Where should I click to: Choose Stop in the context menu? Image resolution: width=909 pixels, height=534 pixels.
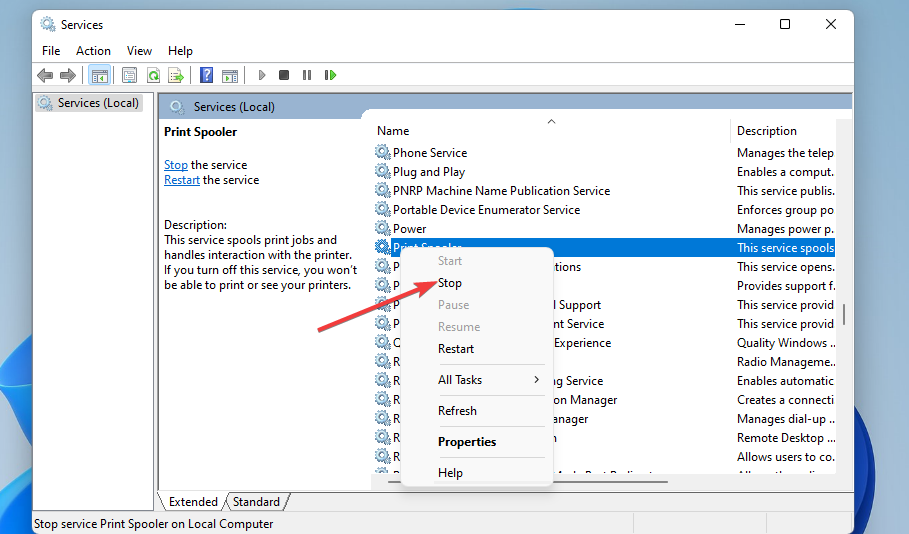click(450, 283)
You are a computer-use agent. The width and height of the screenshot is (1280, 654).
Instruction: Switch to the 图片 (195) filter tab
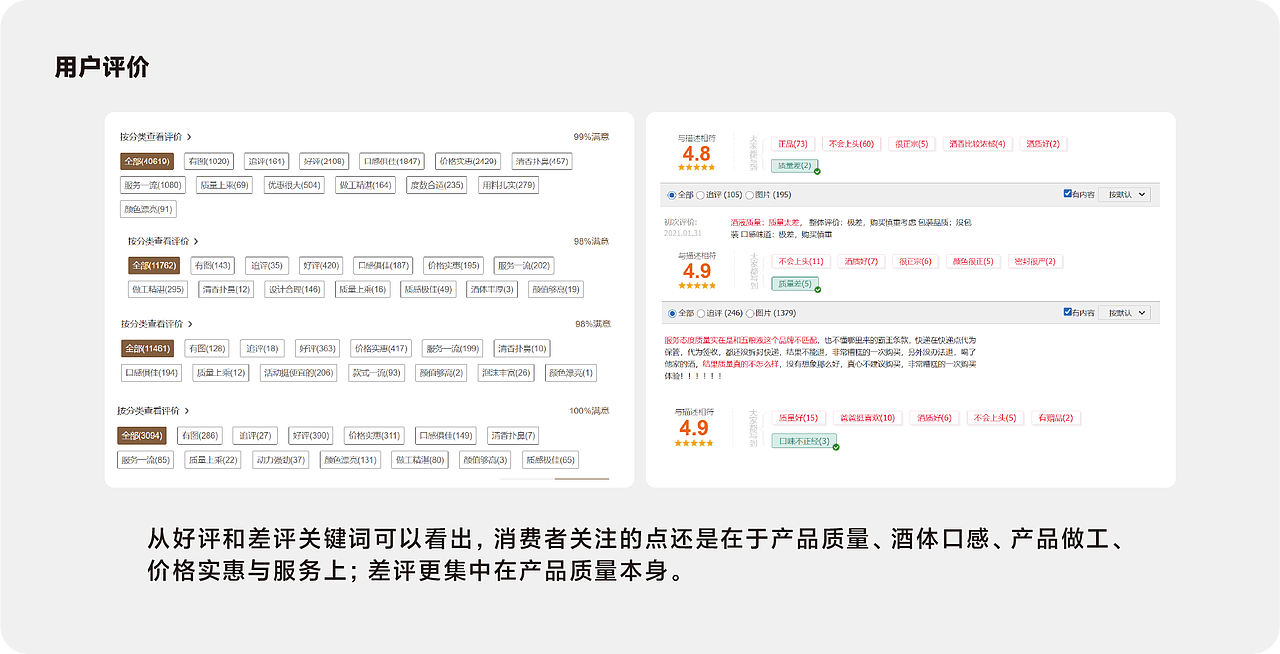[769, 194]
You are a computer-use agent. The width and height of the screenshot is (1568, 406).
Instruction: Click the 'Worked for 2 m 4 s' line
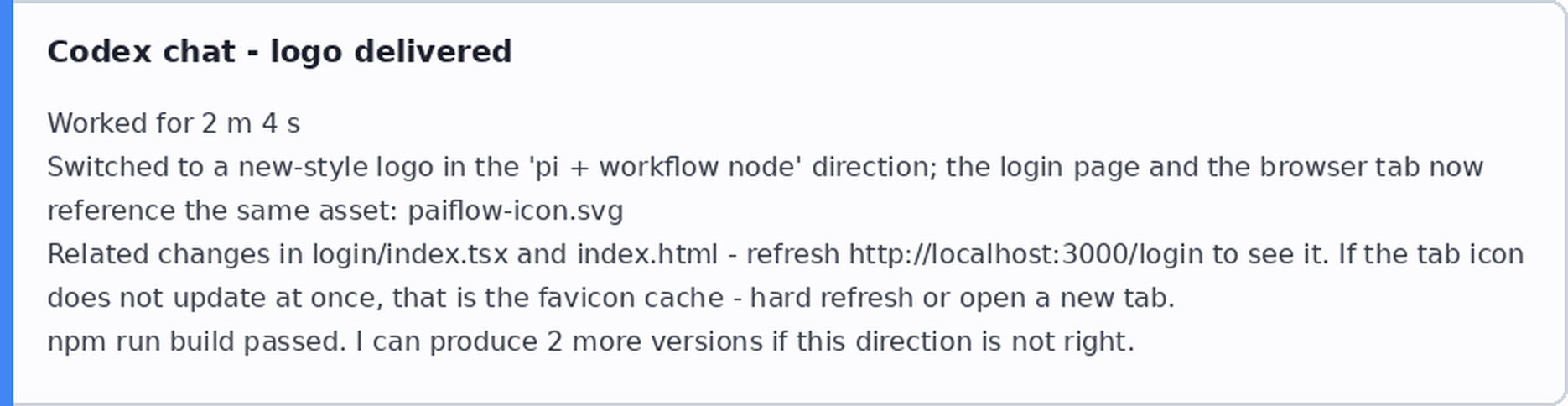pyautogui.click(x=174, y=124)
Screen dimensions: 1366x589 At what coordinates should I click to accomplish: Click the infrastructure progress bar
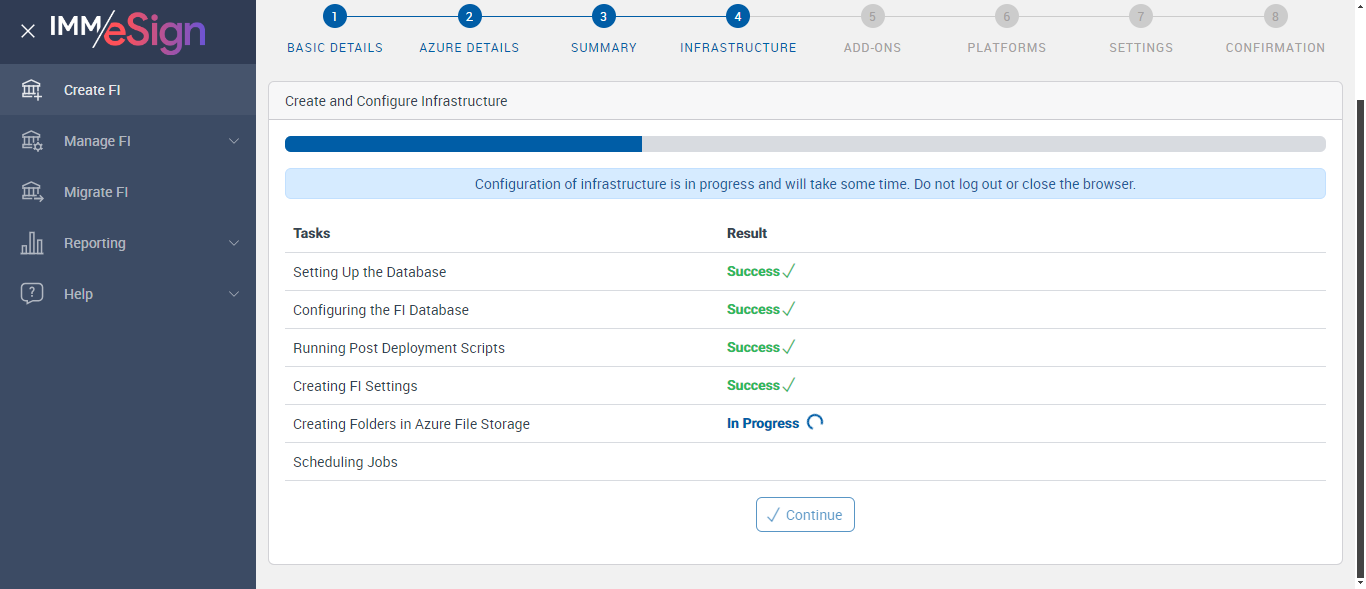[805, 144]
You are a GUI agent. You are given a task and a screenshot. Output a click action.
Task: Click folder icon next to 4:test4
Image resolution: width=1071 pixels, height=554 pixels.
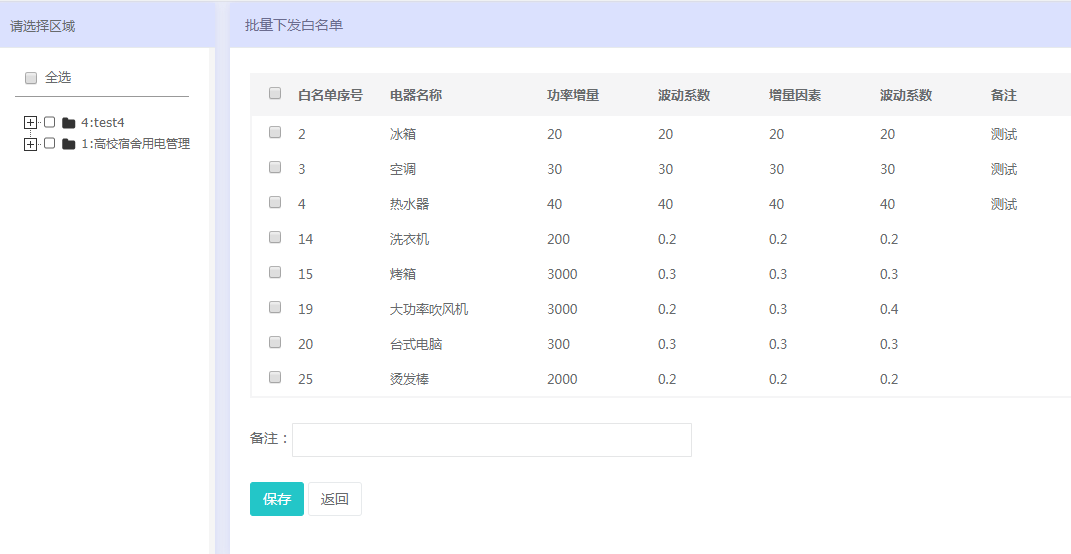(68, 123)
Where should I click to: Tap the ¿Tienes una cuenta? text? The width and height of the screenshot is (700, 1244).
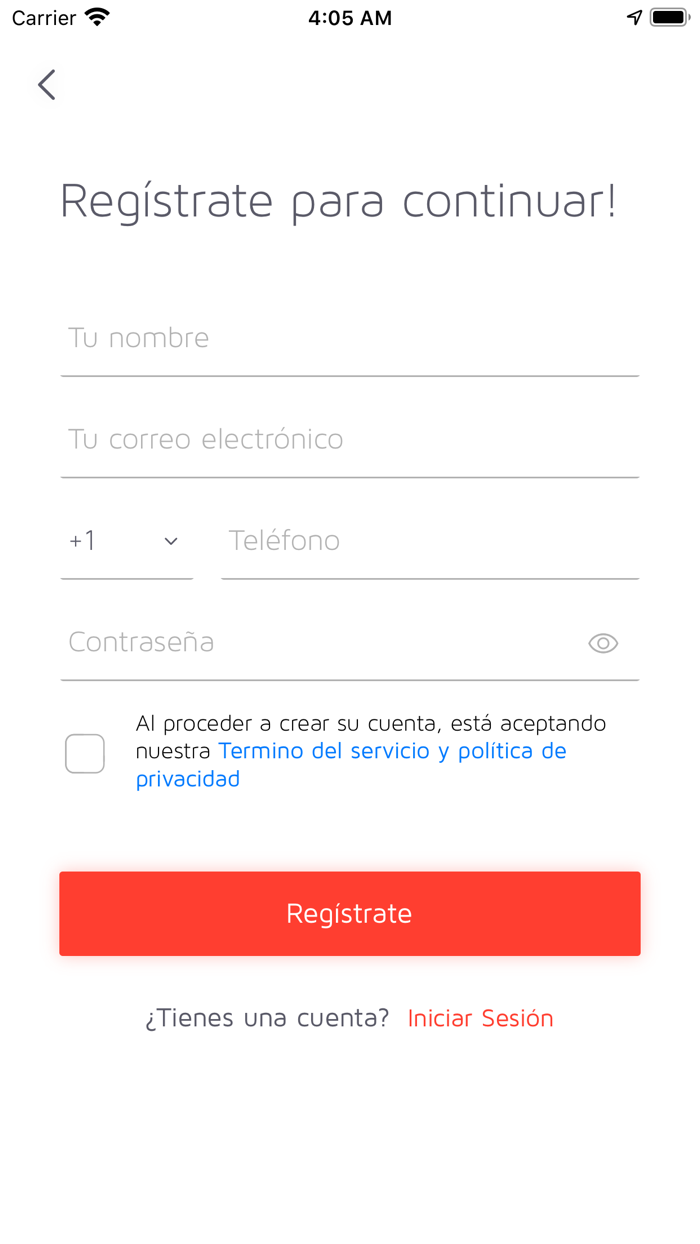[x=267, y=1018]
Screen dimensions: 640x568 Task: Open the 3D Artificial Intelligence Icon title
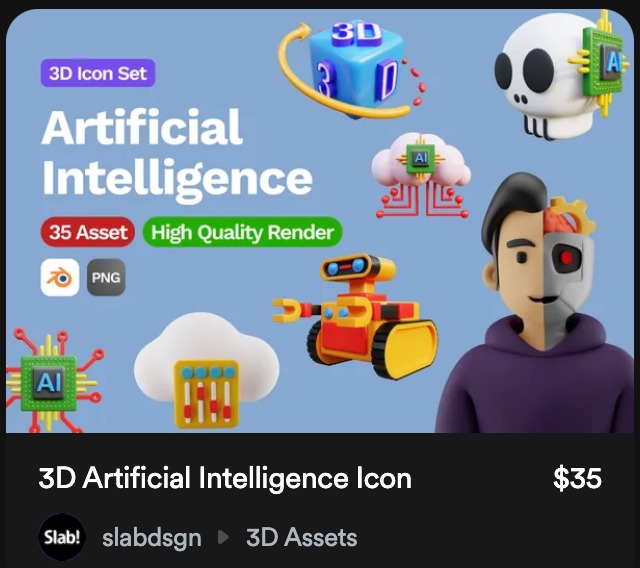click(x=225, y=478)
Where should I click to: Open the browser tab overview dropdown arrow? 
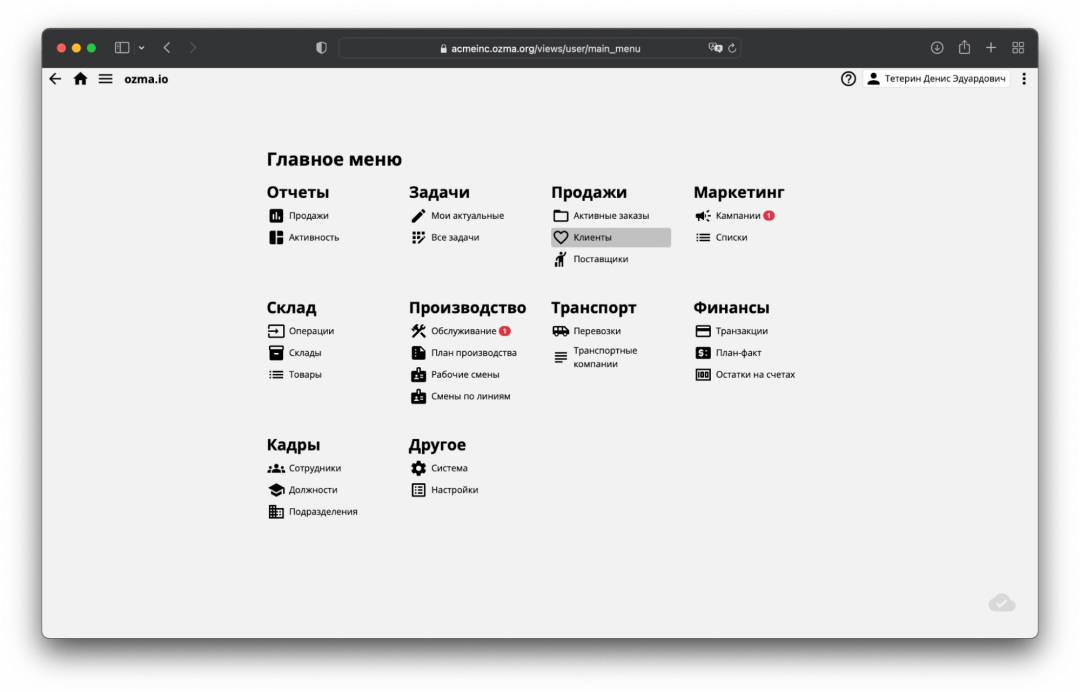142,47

§ What the task asks
Exclude the pictures. Write out the remaining data exactly.

§ Task answer
Where should I click to: Choose Stop in the context menu? Image resolution: width=909 pixels, height=534 pixels.
click(450, 283)
You are a computer-use agent. The width and height of the screenshot is (1280, 654).
Instruction: Switch to the 图片 (195) filter tab
[769, 194]
You are a computer-use agent. The width and height of the screenshot is (1568, 406).
Instruction: Click the 'Worked for 2 m 4 s' line
pyautogui.click(x=174, y=124)
Screen dimensions: 1366x589 At what coordinates should I click to accomplish: Click the infrastructure progress bar
[805, 144]
You are a GUI agent. You are given a task and a screenshot. Output a click action.
Task: Click folder icon next to 4:test4
Image resolution: width=1071 pixels, height=554 pixels.
(68, 123)
Where should I click to: Tap the ¿Tienes una cuenta? text? The width and height of the screenshot is (700, 1244).
[x=267, y=1018]
Screen dimensions: 640x568 Task: Open the 3D Artificial Intelligence Icon title
click(x=225, y=478)
Where should I click to: Open the browser tab overview dropdown arrow? 
142,47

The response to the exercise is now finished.